===== INPUT DATA =====

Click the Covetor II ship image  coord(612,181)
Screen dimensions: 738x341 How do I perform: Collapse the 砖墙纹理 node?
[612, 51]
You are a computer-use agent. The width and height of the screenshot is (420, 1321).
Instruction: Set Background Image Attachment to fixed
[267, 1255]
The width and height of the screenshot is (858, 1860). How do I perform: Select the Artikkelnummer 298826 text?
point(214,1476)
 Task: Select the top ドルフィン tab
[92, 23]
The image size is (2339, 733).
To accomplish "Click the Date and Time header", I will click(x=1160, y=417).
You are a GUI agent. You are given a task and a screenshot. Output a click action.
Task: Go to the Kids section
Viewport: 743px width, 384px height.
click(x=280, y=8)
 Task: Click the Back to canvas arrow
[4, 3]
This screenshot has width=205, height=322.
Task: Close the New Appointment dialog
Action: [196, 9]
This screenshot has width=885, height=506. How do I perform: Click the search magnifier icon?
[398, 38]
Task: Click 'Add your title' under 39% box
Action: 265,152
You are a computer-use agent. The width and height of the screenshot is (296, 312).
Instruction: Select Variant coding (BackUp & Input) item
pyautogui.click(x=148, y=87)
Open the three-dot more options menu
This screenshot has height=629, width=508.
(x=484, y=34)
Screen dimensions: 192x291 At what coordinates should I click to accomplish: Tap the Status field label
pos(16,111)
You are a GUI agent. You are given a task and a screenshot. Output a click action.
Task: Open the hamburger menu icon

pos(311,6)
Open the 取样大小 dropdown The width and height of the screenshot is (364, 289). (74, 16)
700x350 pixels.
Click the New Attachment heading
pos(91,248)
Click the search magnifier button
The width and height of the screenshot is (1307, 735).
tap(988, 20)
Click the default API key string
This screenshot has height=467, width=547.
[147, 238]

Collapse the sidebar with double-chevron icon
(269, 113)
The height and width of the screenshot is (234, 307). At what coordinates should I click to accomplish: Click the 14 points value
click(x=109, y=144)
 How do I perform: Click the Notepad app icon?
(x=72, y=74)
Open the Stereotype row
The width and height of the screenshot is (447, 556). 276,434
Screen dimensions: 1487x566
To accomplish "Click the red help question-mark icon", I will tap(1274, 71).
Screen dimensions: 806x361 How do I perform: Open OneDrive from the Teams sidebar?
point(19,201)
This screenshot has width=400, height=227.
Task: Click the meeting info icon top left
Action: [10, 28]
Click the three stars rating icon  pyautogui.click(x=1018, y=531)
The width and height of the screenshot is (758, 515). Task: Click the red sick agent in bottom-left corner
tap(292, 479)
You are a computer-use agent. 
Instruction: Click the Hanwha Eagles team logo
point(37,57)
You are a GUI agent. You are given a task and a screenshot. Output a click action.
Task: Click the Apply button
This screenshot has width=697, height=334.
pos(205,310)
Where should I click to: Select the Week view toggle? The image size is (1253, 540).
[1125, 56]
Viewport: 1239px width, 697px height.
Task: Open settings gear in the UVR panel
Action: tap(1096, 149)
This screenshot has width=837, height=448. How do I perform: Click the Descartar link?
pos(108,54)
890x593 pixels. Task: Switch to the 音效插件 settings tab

=====

● TASK DETAILS
Retype each line above, keeping every character.

● EXERCISE OUTPUT
Click the Covetor II ship image  coord(612,181)
Screen dimensions: 738x341 How do I perform: Collapse the 砖墙纹理 node?
[612, 51]
You are a computer-use agent. The width and height of the screenshot is (420, 1321).
Instruction: Set Background Image Attachment to fixed
[267, 1255]
The width and height of the screenshot is (858, 1860). How do I perform: Select the Artikkelnummer 298826 text?
point(214,1476)
 Task: Select the top ドルフィン tab
[92, 23]
The image size is (2339, 733).
To accomplish "Click the Date and Time header", I will click(x=1160, y=417).
You are a GUI agent. You are given a task and a screenshot. Output a click action.
Task: Go to the Kids section
Viewport: 743px width, 384px height.
click(x=280, y=8)
 Task: Click the Back to canvas arrow
[4, 3]
This screenshot has width=205, height=322.
Task: Close the New Appointment dialog
Action: [196, 9]
This screenshot has width=885, height=506. How do I perform: Click the search magnifier icon?
[398, 38]
Task: Click 'Add your title' under 39% box
Action: 265,152
You are a computer-use agent. The width and height of the screenshot is (296, 312).
Instruction: Select Variant coding (BackUp & Input) item
pyautogui.click(x=148, y=87)
Open the three-dot more options menu
This screenshot has height=629, width=508.
(x=484, y=34)
Screen dimensions: 192x291 At what coordinates should I click to accomplish: Tap the Status field label
pos(16,111)
You are a GUI agent. You are given a task and a screenshot. Output a click action.
Task: Open the hamburger menu icon

pos(311,6)
Open the 取样大小 dropdown The width and height of the screenshot is (364, 289). (74, 16)
700x350 pixels.
Click the New Attachment heading
pos(91,248)
Click the search magnifier button
The width and height of the screenshot is (1307, 735).
tap(988, 20)
Click the default API key string
This screenshot has height=467, width=547.
[147, 238]

Collapse the sidebar with double-chevron icon
(269, 113)
The height and width of the screenshot is (234, 307). At what coordinates should I click to accomplish: Click the 14 points value
click(x=109, y=144)
 How do I perform: Click the Notepad app icon?
(x=72, y=74)
Open the Stereotype row
The width and height of the screenshot is (447, 556). 276,434
Screen dimensions: 1487x566
To accomplish "Click the red help question-mark icon", I will tap(1274, 71).
Screen dimensions: 806x361 How do I perform: Open OneDrive from the Teams sidebar?
point(19,201)
This screenshot has width=400, height=227.
Task: Click the meeting info icon top left
Action: [10, 28]
Click the three stars rating icon  pyautogui.click(x=1018, y=531)
The width and height of the screenshot is (758, 515). Task: Click the red sick agent in bottom-left corner
tap(292, 479)
You are a computer-use agent. 
Instruction: Click the Hanwha Eagles team logo
point(37,57)
You are a GUI agent. You are given a task and a screenshot. Output a click action.
Task: Click the Apply button
This screenshot has width=697, height=334.
pos(205,310)
Where should I click to: Select the Week view toggle? The image size is (1253, 540).
[1125, 56]
Viewport: 1239px width, 697px height.
Task: Open settings gear in the UVR panel
Action: tap(1096, 149)
This screenshot has width=837, height=448. How do I perform: Click the Descartar link?
pos(108,54)
890x593 pixels. Task: Switch to the 音效插件 settings tab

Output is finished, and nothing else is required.